Ve öyle devam ederek, bugünlere kadar geldi.

Yunanlı point guard çok iyi bir asistçi ve ismi de bu departmanın en tepesinde zaten!

'Çemberlerle arası iyi olmayan adam' sonlarına yaklaştığı kariyerinin belki de son Final-Four'unu Berlin'de oynadıktan sonra emekliliği için hazırlıklara başlayacaktır.

Bilinmez orada oynayacağı iki maçta Monaca serisinin sonunda olduğu gibi herkesi şok edecek üçlükler soksa da, bunların hiçbirisinin 'Sasa Obradovic tarzı' (Monaco coachu) hayal kırıklığı yaşatacağını düşünmüyorum!

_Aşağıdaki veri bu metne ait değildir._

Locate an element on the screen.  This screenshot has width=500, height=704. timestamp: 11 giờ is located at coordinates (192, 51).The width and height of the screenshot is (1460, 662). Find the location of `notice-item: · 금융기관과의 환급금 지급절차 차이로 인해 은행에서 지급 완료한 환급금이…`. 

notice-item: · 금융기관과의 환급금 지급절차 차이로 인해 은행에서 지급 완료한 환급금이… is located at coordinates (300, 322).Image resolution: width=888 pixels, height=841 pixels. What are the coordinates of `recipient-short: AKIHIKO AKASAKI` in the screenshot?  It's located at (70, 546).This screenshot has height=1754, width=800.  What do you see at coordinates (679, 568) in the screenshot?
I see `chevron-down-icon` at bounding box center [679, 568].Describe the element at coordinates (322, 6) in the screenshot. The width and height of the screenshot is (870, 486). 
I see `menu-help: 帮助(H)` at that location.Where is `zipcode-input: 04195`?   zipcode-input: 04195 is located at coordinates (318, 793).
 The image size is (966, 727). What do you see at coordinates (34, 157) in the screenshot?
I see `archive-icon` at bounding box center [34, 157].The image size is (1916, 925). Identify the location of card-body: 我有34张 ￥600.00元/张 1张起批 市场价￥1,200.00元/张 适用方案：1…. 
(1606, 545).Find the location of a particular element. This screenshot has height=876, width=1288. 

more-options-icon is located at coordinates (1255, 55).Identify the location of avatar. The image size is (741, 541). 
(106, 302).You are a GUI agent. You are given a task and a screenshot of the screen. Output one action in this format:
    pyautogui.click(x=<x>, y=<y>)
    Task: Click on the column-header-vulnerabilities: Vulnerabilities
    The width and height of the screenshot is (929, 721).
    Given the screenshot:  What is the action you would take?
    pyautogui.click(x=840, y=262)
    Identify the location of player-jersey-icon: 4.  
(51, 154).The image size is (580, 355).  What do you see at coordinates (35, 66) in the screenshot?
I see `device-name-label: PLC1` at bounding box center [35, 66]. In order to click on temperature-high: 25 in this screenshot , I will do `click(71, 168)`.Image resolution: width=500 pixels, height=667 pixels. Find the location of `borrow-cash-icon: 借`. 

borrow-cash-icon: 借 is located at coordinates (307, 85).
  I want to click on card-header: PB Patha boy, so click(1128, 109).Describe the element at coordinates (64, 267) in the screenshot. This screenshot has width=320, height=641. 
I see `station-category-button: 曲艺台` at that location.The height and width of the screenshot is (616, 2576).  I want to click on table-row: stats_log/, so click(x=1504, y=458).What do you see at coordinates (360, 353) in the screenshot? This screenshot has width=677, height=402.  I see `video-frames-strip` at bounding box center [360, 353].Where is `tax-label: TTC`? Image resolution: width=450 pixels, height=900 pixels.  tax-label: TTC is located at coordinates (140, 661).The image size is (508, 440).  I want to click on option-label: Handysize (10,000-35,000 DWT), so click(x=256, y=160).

'Şutu olmayan adam' Monaco serisinde kendisi için alınan risklere cezayı keserek sezonun akışını değiştirirken;

Berlin buluşmasında, savunmalara da rakip ve oyuncu kim olursa olsun; dikkati elden bırakmamaları üzerine bir format attıracaktır.

İzleyince göreceğiz.

Buraya kadar 'bir büyüğe güzelleme olsun' diye değil, bir basketbol sever ve basketbol yazarı bağlamında yorum yaptım.

Renklerimiz farklı olsa da, ortadaki başarı camiaya özgü değil, bu ülkeye aittir.

Benim yerim de, yurdum da, yuvam da ezelden beri değişmedi hep aynı;

Hazır 'Euroleague' demişken bu organizasyondan biraz söz etmek istiyorum.

Bir kez daha görüldü ki; kalite, heyecan ve savunma sertliği açısından Euroleague NBA'in bile ötesinde bir yerlerde(!);

Açık ara dünyanın en iyi basketbol organizasyonu...

Onun içindir ki, en çok izlenen, en keyif veren maçlar bu ligde ve cazibesi her sezon biraz daha artarak devam ediyor.